Joined in Education’s Stand Up to Bullying seminar will be Jan. 15 at the Knight Theater, 430 S. Tryon St., and Jan. 16 at Levine Jewish Community Center, 5007 Providence Road in Charlotte. Ticket prices vary; available at www.joinedineducation.org; email Info@JoinedInEducation.org or call 704-366-4558.
This story appeared Sunday in some of the Observer’s regional publications.
“This year, 13 million American kids will be bullied. Three million students will be absent because they feel unsafe at school,” according to The Bully Project website.
Bullying has become a hot topic among students, parents and educators.
“There are initiatives for bullying all over the place,” said Mariashi Groner, director of Charlotte Jewish Day School.
Groner; Elka Bernstein, director of the Charlotte Jewish Preschool; Dedee Goldsmith, director of the Jewish Preschool on Sardis; and Gale Osborne, director of advancement at CJDS, decided to focus on bullying as the theme of the second Joined in Education symposium.
Joined in Education is a nonprofit organization formed by three educational entities: the Charlotte Jewish Preschool, Charlotte Jewish Day School and the Jewish Preschool on Sardis. The CJP and CJDS campuses are in Shalom Park; JPS is on Sardis Road.
Joined in Education’s Stand Up to Bullying symposium was designed to give experts and the community a chance to connect, share resources and collaborate on solutions.
“The symposium will focus on educating parents, teens, teachers and school administrators about bullying, and empowering them with the words and strategies to impact change in their environment,” said Osborne.
Stand Up to Bullying will begin Jan. 15 at the Knight Theater, 430 S. Tryon St. CMS Superintendent Heath Morrison will introduce guest speaker Lee Hirsch, the critically acclaimed director of the documentary “Bully.”
Anne Tompkins from the Department of Justice also will speak.
Hirsch will use 20-30 clips from “Bully” to address the issue of bullying, which affects every community.
“Bully” documents the stories of five children and their families. Each story “represents a different facet of America’s bullying crisis,” according to the film’s production notes.
“We are working with individuals and organizations to build a movement to end bullying activity,” said Hirsch.
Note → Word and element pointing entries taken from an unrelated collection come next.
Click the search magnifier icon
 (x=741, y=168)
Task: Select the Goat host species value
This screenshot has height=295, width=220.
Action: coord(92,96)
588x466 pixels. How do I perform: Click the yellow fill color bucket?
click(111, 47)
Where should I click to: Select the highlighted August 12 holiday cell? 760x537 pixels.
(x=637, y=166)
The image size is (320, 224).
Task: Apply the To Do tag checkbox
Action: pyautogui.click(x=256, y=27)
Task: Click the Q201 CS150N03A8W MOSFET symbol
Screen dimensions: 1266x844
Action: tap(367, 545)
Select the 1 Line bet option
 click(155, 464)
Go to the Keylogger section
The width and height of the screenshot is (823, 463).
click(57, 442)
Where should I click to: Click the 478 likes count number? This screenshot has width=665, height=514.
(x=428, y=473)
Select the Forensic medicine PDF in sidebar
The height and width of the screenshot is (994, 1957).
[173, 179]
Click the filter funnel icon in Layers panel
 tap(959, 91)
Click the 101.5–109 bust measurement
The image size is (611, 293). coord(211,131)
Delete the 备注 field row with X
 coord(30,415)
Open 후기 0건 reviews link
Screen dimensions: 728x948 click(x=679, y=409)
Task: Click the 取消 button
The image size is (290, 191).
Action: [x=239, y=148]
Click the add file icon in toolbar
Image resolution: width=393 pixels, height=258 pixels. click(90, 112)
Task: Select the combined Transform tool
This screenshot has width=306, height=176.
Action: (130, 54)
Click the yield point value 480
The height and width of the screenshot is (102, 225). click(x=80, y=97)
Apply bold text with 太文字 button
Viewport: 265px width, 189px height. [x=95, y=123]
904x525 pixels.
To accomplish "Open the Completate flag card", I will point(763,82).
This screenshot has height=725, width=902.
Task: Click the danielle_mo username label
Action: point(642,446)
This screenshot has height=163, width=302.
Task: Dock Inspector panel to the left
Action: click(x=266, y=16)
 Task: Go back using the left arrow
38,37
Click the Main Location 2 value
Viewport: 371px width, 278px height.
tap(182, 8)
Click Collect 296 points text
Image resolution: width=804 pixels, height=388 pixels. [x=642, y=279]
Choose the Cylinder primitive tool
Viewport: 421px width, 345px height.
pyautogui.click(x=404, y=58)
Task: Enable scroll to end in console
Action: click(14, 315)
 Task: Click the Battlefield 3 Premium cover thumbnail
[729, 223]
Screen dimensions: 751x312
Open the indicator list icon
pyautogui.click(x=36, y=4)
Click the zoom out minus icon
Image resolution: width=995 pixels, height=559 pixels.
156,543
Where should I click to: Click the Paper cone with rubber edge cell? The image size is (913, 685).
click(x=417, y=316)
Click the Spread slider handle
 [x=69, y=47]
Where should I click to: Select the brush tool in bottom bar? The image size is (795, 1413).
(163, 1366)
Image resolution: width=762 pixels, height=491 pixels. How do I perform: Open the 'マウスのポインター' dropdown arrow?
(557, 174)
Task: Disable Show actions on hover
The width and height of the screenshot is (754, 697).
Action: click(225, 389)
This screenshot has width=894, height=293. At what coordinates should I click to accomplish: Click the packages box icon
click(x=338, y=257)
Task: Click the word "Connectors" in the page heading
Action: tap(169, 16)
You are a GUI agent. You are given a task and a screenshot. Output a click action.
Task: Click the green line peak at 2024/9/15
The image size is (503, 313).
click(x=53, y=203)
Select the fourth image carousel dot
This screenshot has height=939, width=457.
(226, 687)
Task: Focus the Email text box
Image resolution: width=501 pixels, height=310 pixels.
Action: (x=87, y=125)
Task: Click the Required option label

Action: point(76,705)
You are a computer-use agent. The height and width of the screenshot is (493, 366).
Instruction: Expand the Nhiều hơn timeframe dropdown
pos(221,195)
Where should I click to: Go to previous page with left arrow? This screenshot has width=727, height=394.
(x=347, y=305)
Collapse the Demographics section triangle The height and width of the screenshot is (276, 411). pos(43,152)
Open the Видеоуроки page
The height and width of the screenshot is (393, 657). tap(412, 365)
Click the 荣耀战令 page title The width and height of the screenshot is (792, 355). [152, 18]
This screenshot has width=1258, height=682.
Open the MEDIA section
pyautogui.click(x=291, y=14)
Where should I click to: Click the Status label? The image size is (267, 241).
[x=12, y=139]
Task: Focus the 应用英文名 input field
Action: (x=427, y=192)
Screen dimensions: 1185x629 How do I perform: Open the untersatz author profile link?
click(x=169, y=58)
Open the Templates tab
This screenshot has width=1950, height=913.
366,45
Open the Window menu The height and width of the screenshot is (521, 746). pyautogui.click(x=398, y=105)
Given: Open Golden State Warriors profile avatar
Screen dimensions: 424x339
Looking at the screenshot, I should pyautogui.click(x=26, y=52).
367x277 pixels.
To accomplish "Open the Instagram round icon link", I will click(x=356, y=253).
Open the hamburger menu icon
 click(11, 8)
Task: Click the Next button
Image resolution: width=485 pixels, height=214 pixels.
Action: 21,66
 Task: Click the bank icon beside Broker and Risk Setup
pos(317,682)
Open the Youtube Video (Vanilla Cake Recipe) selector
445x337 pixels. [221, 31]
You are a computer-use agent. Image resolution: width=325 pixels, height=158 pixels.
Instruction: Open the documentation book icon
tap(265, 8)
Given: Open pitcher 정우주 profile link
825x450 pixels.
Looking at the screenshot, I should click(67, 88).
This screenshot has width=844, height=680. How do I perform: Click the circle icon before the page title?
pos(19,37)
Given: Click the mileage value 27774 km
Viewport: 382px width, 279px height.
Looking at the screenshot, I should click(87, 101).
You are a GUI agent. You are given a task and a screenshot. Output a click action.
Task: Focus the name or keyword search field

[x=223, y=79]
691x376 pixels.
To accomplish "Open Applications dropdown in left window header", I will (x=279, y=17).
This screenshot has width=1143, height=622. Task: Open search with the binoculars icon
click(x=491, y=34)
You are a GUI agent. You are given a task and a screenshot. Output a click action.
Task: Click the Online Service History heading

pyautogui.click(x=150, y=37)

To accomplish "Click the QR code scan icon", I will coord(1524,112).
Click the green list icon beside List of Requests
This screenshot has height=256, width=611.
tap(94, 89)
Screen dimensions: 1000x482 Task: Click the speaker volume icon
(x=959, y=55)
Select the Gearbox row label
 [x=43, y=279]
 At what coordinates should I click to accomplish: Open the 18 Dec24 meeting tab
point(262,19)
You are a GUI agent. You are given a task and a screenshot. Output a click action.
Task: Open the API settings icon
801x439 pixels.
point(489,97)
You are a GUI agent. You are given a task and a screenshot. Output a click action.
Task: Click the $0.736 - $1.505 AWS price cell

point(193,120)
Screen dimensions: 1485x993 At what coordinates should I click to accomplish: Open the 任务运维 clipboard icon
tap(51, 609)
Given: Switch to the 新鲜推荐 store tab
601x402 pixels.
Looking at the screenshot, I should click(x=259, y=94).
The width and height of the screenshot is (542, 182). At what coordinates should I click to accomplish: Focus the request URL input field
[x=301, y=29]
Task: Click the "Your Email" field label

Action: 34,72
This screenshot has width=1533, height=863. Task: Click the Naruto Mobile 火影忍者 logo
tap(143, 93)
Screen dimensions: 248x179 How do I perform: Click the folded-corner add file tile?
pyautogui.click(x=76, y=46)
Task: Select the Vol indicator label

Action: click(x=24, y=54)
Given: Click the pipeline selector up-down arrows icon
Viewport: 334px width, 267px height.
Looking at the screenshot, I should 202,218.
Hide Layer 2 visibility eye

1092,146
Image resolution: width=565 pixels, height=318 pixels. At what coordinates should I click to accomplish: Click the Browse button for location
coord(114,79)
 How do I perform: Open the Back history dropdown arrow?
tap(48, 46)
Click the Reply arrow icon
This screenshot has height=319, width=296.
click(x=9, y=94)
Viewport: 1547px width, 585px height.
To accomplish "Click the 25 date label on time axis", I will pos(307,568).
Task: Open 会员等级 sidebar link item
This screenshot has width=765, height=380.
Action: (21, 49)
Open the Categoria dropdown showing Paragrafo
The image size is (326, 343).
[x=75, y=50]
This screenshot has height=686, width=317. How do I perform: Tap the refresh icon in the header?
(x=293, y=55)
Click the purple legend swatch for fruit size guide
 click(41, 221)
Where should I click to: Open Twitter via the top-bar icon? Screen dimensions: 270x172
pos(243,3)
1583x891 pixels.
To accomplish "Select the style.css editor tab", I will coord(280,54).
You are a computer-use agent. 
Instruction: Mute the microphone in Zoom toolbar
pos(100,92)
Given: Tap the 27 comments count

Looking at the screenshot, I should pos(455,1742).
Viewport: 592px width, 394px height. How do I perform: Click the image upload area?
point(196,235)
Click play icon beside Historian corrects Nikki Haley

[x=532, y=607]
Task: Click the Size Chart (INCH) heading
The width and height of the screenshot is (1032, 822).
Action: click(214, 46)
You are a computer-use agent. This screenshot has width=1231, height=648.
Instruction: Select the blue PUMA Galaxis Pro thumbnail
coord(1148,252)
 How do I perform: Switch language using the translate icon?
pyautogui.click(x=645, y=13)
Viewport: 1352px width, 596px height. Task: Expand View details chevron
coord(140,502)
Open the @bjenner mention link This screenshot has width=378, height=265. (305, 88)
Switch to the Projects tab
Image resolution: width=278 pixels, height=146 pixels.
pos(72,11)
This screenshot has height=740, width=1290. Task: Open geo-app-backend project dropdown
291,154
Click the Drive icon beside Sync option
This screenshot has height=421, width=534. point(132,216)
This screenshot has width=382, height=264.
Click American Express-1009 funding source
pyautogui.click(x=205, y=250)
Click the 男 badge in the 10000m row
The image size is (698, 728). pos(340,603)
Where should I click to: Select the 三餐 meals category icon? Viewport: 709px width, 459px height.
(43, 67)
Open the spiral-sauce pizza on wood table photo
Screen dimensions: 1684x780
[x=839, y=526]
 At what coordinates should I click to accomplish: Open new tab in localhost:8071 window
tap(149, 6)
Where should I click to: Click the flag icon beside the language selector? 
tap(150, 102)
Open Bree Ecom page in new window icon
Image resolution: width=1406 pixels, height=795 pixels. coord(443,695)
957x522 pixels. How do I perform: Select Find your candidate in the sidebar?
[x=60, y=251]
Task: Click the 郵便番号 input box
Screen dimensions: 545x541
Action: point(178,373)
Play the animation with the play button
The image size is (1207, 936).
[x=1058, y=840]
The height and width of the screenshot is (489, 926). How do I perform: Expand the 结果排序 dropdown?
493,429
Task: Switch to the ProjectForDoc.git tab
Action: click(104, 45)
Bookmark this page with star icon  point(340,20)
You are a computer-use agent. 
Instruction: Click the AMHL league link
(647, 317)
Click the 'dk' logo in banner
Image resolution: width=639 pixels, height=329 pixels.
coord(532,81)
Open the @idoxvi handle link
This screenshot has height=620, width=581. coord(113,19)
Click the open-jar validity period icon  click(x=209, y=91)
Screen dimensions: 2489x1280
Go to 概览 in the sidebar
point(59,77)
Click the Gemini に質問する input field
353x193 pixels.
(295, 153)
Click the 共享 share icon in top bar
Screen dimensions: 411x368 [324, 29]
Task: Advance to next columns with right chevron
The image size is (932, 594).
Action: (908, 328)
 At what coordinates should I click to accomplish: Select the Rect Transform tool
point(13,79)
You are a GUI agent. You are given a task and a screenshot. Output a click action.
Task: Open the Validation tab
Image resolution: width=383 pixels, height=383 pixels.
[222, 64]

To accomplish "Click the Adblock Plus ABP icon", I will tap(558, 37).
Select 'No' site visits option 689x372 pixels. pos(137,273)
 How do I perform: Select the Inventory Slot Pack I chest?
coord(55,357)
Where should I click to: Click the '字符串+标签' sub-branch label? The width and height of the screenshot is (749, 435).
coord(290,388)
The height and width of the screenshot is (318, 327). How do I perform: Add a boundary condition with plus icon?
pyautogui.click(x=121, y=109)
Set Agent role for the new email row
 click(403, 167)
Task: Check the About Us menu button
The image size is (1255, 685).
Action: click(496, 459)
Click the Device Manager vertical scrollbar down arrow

His website, www.thebullyproject.com, provides information and resources.
“Hirsch is compelling and conveys a sense of urgency for engagement,” said Osborne.
The dialogue will continue Jan. 16 at the Levine Jewish Community Center with a full day of workshops led by nationally recognized speakers, including Michelle Icard of Athena’s Path and Hero’s Pursuit, and Bassie Shemtov, co-founder of the Friendship Circle.
Keynote speaker Barbara Coloroso – an international best-selling author, speaker and consultant on bullying – will speak about several bullying-related topics.
Late-afternoon sessions will focus on bully-proofing classrooms; middle school madness; and upper school issues.
“The goal of the workshops is to provide the attendees with the words to use and the actions to look for to either stop bullying or to prevent it before it begins,” said Osborne.
To have all these speakers in Charlotte during the two-day event is a unique opportunity, said Osborne.
Stand Up to Bullying organizers Groner, Bernstein, Goldsmith, and Osborne said the symposium is getting support from more than 30 community foundations, corporations and individuals.
“Some of our more notable sponsors are The Leon Levine Foundation, the Duke Energy Foundation, CMS, Coca Cola, the Foundation for the Carolinas, Novant Healthcare, the Gorelick Foundation and the Blumenthal Foundation,” said Osborne. “We also have students, teachers and administrators attending from many of the independent schools, public schools and parochial schools.
“We believe that it is important to have involvement from all parts of the greater community to truly educate the population and try to affect change here in Charlotte, and make it a kinder environment,” said Osborne.